___ RECORDS PROVIDED ___

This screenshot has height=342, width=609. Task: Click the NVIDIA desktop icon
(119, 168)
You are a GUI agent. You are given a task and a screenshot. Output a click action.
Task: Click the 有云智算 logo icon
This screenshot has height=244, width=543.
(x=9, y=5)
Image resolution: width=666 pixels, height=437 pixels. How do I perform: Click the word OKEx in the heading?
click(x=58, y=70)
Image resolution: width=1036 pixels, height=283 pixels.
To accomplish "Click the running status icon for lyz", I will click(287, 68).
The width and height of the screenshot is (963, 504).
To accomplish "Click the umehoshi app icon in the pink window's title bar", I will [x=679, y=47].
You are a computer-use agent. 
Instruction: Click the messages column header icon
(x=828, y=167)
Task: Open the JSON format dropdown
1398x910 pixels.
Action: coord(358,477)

___
___ RECORDS PROVIDED ___

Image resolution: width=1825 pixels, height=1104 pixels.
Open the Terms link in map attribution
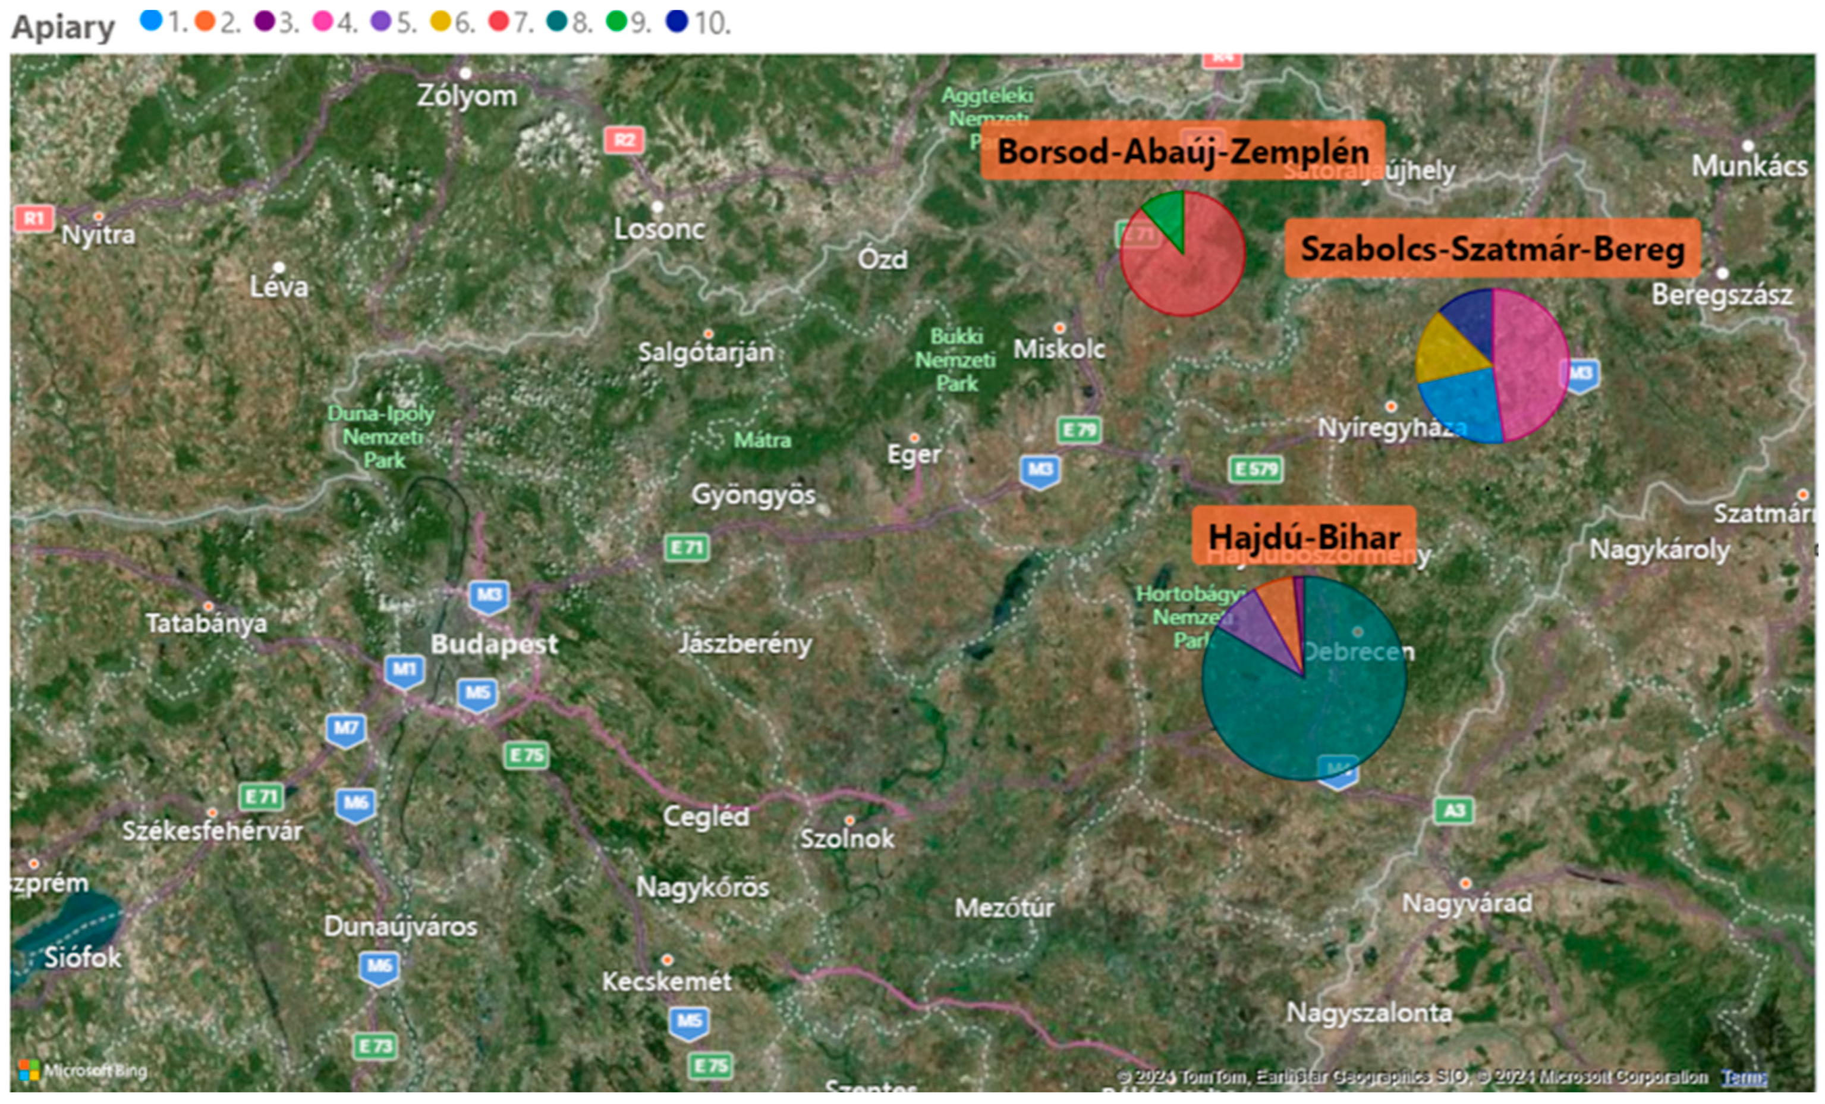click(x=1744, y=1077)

___

— WHAT YOU HAVE TO DO —
Output as a JSON list of strings the lines of the material starting with the line that contains "This screenshot has height=342, width=609." and going on through the line that contains "click(x=58, y=70)", one string per line, with blank lines left out.

— ANSWER TO THIS PROBLEM —
[
  "This screenshot has height=342, width=609. Task: Click the NVIDIA desktop icon",
  "(119, 168)",
  "You are a GUI agent. You are given a task and a screenshot. Output a click action.",
  "Task: Click the 有云智算 logo icon",
  "This screenshot has height=244, width=543.",
  "(x=9, y=5)",
  "Image resolution: width=666 pixels, height=437 pixels. How do I perform: Click the word OKEx in the heading?",
  "click(x=58, y=70)"
]